Machine Learning for Detecting Drift Fault of Sensors in Cyber-Physical Systems

Abstract

Cyber-Physical System (CPS) emerges as a potential direction to improve the applications relating to object-to-object, human-to-human and human-to-object communications in both the real world and virtual world. The examples of CPSs include Smart Girds (SG), Wireless Sensor Networks (WSNs), transportation networks etc. However, the Ubiquitiy of CPSs pose extra challenges to the systems, such as intrusions from external agent and failures originated internally in nodes of the networks. These internally appeared failures are generally referred to as faults.

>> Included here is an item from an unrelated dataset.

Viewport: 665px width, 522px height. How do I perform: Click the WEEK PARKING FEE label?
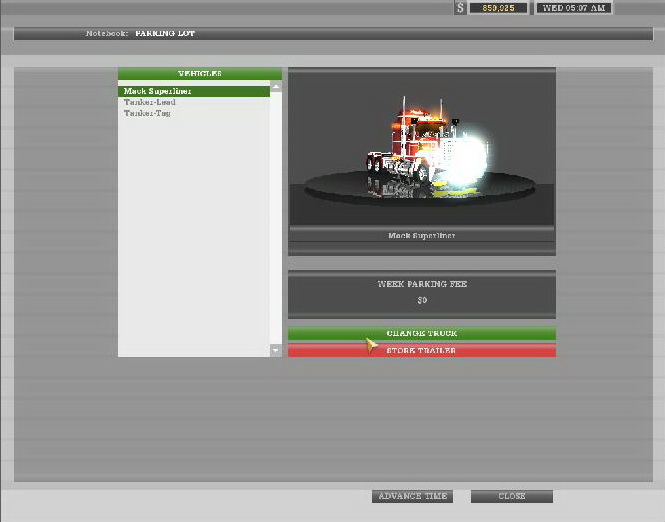pos(421,284)
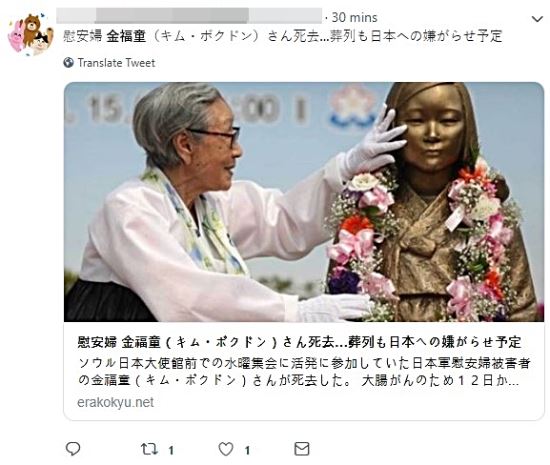Open the link card photo of the woman and statue
Screen dimensions: 550x465
(x=304, y=202)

The Drift fault, that result in increasing linearly the output of sensor from normal value, is the most commonly occured fault in sensor nodes. In this paper, a fault detection model is proposed using machine learning to identify drift fault immediately after it appears in sensor. The proposed approach uses an Auto-Encoder (AE) to extract features from the raw signal of sensor. The vector of features is forwrded to Support Vector Machine (SVM) for fault identification. We compare the performance of four different architectures of AE: primary AE, Stacked AE (SAE), Denoising AE (DAE), and Stacked Denoising AE (SDAE). The number of features extracted by these network is varied from 2 to 15. The accuracy of the SVM is used as a parameter for comparison. The results shows that the DAE outperform the counter AE, SAE, and SDAE architectures.